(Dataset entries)
[Start of Attachment]

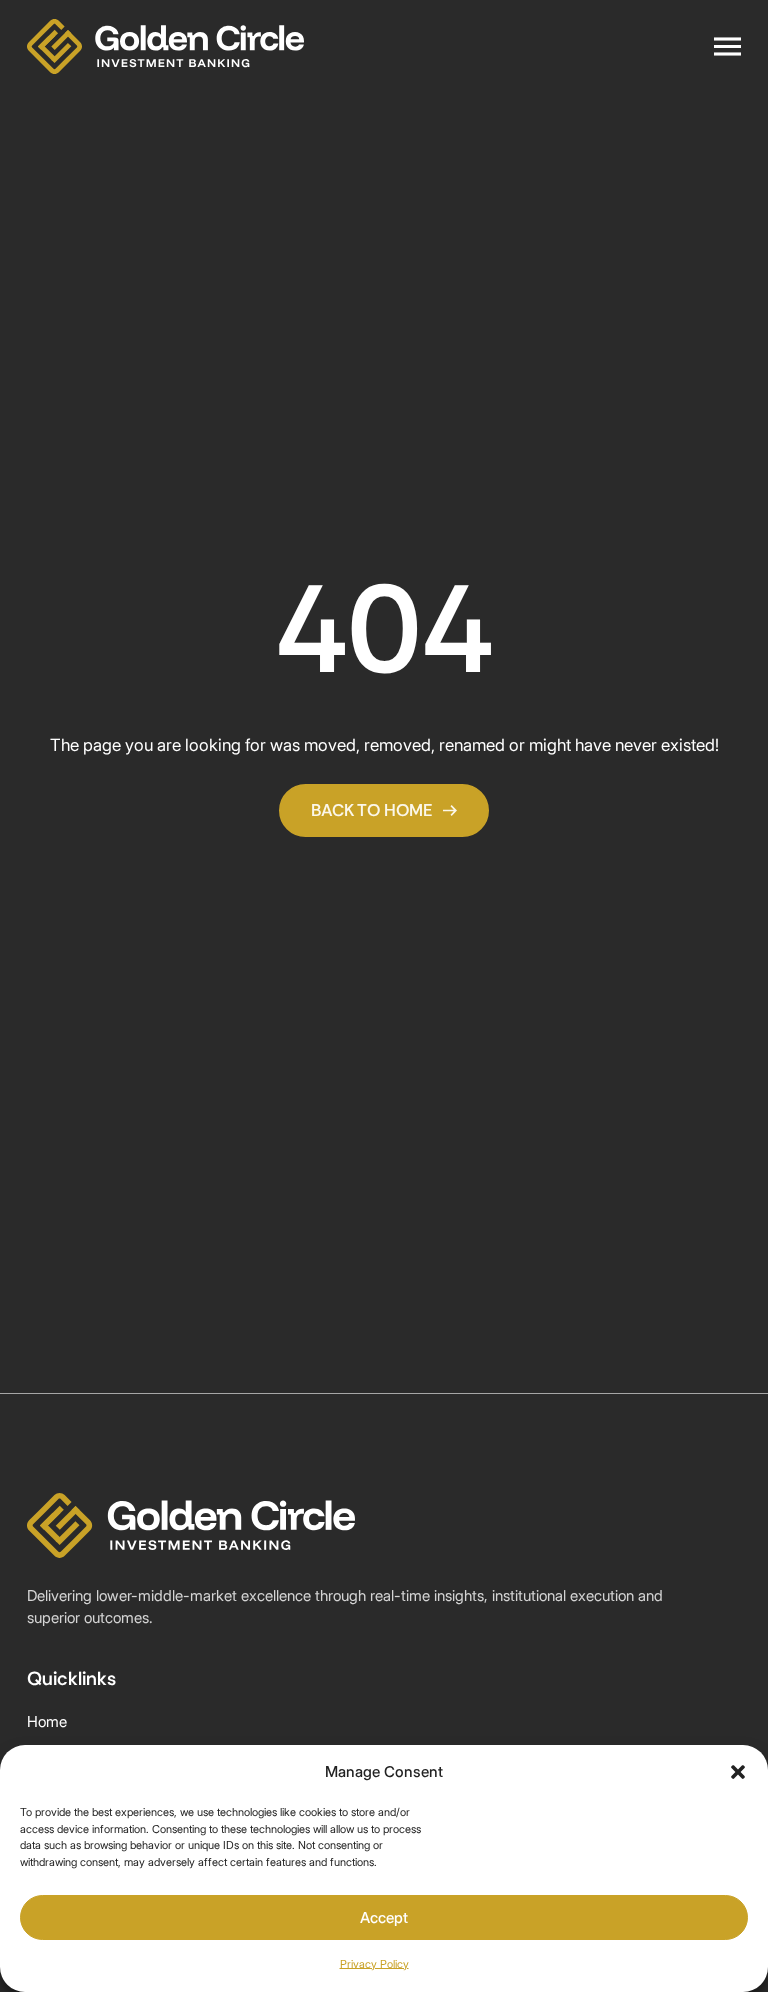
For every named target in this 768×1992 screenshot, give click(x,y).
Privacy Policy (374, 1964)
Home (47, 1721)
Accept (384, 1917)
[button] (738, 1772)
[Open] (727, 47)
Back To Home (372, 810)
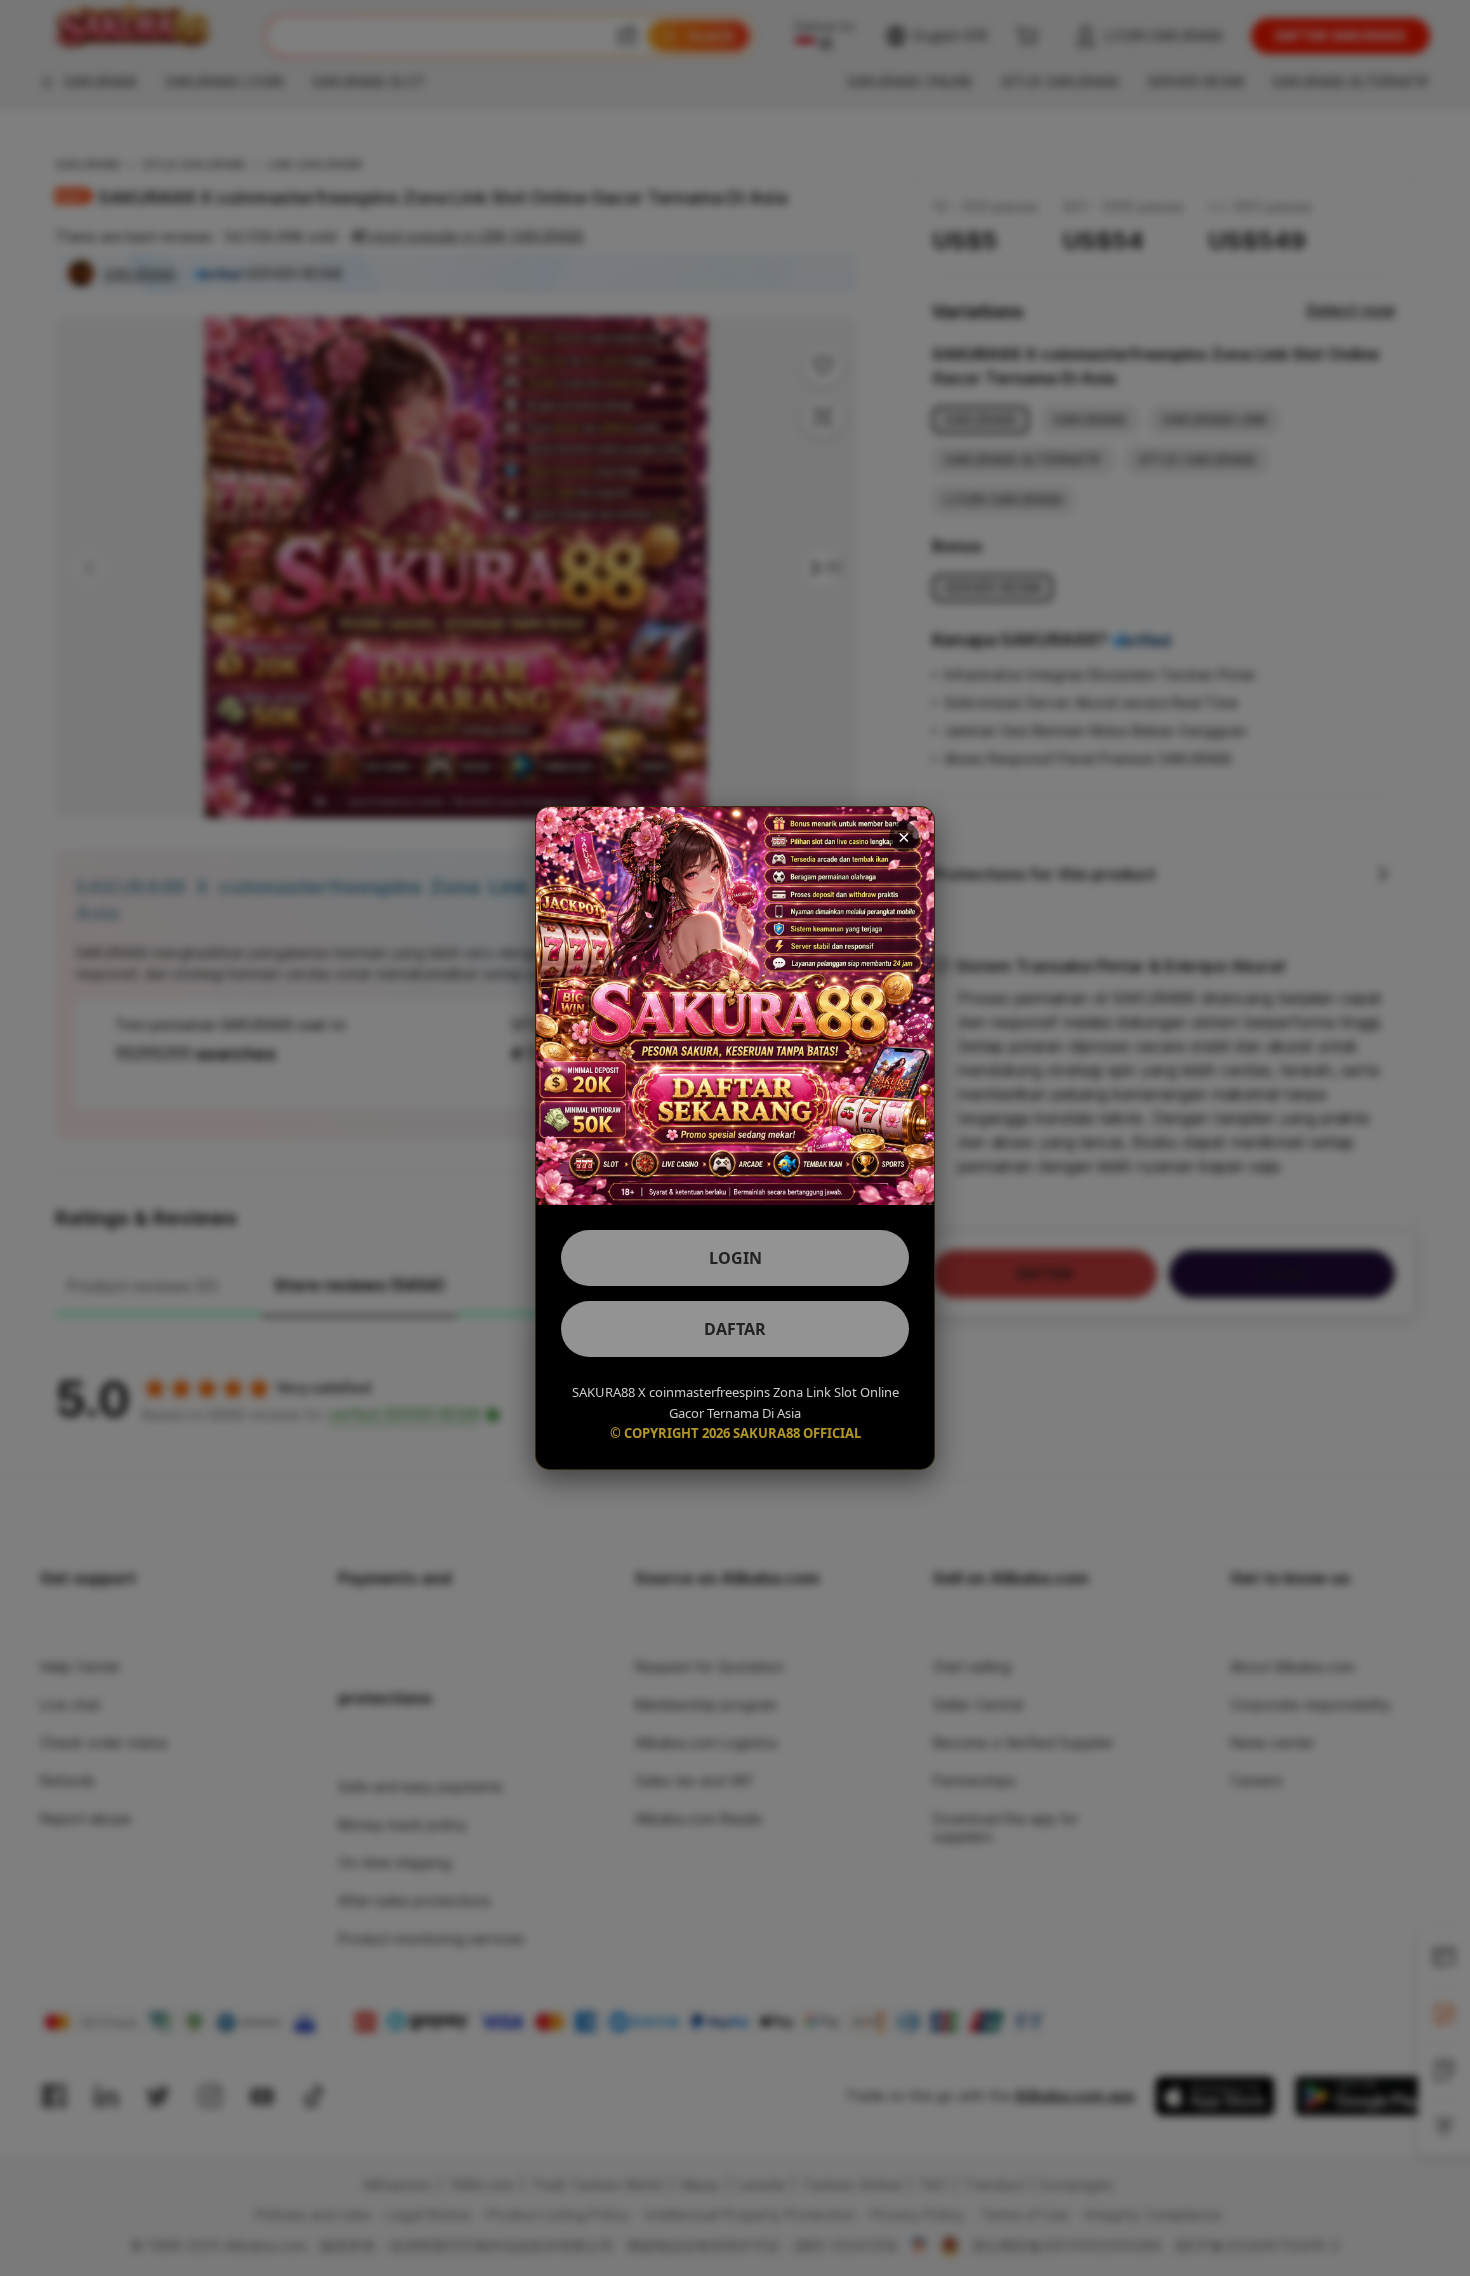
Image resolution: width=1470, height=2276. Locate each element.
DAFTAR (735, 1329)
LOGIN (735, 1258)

[End of Attachment]

### WHAT THE EXERCISE ASKS
With the pictures removed, the entries above should be transcribed exactly.

### ANSWER TO THE PROBLEM
For every named target in this 768×1992 screenshot, give click(x,y).
Privacy Policy (374, 1964)
Home (47, 1721)
Accept (384, 1917)
[button] (738, 1772)
[Open] (727, 47)
Back To Home (372, 810)
Image resolution: width=1470, height=2276. Locate each element.
DAFTAR (735, 1329)
LOGIN (735, 1258)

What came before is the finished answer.